Make sure you include a note explaining what you want, and include your email and home address (they pay for return postage). Advantage, it lights pipes much better when held sideways over the bowl. Make sure to use the black bottle fluid; it doesn't have a lighter fluid taste.

The best news is that their turn around time is under two weeks right now based on my experience. In the past it was 6+.


----------



## El wedo del milagro (Jul 3, 2012)

I did this just this past autumn.

The kind lady at Zippo I spoke to didn't even make me send it in, she just sent me a pipe chimney. It took only about a week, but, sadly, I got a stainless chimney for my brass zippo.

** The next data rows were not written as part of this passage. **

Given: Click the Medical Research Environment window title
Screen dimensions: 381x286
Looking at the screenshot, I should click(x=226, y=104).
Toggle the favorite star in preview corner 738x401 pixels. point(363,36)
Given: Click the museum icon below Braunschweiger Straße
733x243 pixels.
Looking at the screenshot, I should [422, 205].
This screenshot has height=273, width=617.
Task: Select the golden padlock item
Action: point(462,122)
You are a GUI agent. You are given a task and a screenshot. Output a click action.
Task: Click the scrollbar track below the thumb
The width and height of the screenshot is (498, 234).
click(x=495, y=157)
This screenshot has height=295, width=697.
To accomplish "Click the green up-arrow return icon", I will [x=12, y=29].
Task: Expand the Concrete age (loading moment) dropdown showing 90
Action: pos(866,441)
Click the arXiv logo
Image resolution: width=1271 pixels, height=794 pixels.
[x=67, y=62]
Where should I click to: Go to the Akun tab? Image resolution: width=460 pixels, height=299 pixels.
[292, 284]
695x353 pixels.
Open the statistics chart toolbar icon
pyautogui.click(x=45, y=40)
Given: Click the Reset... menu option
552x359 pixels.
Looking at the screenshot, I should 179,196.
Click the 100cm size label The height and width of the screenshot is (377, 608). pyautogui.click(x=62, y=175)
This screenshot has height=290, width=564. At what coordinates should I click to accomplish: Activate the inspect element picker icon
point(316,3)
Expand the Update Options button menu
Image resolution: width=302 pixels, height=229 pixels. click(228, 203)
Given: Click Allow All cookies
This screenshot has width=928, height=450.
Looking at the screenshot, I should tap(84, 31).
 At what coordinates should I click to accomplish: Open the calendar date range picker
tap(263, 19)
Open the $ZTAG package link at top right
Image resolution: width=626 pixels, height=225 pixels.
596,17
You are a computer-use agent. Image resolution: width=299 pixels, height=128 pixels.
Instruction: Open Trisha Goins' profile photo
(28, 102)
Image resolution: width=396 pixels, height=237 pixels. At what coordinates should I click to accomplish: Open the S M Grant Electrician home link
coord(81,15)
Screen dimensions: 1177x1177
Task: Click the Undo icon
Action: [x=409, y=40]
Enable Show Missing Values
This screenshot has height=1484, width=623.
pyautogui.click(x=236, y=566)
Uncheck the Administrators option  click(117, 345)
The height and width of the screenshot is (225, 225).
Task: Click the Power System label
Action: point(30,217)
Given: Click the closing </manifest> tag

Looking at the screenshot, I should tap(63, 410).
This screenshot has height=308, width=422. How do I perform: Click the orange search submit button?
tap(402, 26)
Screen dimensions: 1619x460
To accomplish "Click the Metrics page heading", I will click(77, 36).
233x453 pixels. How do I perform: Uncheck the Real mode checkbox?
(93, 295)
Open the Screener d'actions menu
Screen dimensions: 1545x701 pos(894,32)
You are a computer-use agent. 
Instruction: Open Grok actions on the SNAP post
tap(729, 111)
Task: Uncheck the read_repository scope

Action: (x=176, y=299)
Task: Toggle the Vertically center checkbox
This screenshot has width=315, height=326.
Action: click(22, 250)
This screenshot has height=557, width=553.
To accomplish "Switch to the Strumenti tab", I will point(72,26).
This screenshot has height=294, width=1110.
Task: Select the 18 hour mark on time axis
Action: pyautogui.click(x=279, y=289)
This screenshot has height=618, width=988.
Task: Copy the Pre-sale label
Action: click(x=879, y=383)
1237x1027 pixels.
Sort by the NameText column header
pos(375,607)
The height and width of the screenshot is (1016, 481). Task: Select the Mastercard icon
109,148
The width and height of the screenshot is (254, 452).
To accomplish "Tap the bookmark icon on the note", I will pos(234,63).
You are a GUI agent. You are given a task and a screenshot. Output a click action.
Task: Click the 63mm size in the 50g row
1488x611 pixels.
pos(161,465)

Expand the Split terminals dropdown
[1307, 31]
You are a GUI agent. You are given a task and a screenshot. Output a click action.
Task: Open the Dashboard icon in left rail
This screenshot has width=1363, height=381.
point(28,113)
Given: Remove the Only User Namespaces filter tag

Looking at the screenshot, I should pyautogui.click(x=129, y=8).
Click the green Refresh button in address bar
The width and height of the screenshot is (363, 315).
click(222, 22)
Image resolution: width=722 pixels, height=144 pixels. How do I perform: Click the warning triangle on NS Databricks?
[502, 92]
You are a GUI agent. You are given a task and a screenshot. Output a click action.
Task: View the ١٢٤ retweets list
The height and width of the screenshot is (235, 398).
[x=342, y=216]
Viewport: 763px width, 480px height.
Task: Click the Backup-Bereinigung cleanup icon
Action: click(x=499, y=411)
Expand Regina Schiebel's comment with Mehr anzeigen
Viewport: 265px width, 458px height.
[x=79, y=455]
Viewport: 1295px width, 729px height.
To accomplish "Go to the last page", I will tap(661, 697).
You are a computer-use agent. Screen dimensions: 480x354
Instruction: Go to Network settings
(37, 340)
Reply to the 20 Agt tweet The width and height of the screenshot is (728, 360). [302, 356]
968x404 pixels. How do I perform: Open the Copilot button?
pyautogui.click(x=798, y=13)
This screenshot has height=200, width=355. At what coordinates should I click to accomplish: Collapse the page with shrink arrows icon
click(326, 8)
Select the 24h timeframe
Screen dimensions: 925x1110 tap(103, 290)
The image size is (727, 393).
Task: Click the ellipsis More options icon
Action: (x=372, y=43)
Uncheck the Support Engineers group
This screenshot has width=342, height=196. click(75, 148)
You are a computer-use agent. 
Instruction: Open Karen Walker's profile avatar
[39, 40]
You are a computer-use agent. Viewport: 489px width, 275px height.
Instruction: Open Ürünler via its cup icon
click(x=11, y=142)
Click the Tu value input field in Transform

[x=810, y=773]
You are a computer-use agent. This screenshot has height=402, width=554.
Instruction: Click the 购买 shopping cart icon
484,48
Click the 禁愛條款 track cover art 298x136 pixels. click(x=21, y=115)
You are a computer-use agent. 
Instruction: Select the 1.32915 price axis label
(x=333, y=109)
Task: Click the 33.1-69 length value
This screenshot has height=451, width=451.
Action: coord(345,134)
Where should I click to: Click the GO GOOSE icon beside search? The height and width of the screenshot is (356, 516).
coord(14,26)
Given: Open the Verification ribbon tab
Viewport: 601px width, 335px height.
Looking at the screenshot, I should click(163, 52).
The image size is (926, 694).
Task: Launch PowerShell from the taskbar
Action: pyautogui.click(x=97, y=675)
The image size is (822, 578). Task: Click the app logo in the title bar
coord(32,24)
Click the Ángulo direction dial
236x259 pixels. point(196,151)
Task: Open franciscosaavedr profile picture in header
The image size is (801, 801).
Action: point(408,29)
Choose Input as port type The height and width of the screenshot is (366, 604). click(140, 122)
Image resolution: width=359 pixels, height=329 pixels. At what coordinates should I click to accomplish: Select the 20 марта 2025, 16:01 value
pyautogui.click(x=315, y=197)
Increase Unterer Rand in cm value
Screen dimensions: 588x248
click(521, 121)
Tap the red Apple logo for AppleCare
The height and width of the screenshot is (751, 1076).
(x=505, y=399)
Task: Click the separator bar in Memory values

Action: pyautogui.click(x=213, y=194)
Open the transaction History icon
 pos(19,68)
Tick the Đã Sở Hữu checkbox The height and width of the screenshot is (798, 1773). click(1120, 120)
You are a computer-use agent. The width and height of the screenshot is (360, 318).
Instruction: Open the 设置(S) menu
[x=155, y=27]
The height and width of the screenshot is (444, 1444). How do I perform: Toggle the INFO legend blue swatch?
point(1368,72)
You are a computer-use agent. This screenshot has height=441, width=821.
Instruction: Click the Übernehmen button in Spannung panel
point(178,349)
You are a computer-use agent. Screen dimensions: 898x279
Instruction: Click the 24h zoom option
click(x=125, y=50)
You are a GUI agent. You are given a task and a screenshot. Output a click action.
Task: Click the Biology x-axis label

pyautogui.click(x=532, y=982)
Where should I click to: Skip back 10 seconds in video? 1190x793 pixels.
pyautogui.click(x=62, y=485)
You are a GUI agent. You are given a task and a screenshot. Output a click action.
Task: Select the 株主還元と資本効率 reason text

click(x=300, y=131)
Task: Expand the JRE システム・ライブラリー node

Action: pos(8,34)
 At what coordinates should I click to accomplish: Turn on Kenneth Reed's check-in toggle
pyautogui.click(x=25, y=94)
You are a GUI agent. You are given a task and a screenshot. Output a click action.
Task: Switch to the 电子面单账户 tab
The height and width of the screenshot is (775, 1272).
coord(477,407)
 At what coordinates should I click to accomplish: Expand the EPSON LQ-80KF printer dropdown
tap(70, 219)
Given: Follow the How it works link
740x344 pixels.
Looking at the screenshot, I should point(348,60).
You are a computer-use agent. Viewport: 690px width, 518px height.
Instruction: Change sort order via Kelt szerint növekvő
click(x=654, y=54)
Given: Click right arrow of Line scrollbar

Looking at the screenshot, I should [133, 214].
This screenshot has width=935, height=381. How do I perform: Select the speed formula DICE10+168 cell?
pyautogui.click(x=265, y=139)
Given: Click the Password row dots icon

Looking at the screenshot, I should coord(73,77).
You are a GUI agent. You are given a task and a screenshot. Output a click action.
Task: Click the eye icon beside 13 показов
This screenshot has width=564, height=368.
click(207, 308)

I don't care. I think the customer service was incredible


----------



## Er999 (May 31, 2013)

Just wanted to ask if the lighter needs to be repaired at all of if it still works like the day it was brought in order to get the free insert. Also with the note does one write it out on a blank paper or use the form provided by the zippo site? Thanks.


----------



## drastic_quench (Sep 12, 2008)

Er999 said:


> Just wanted to ask if the lighter needs to be repaired at all of if it still works like the day it was brought in order to get the free insert. Also with the note does one write it out on a blank paper or use the form provided by the zippo site? Thanks.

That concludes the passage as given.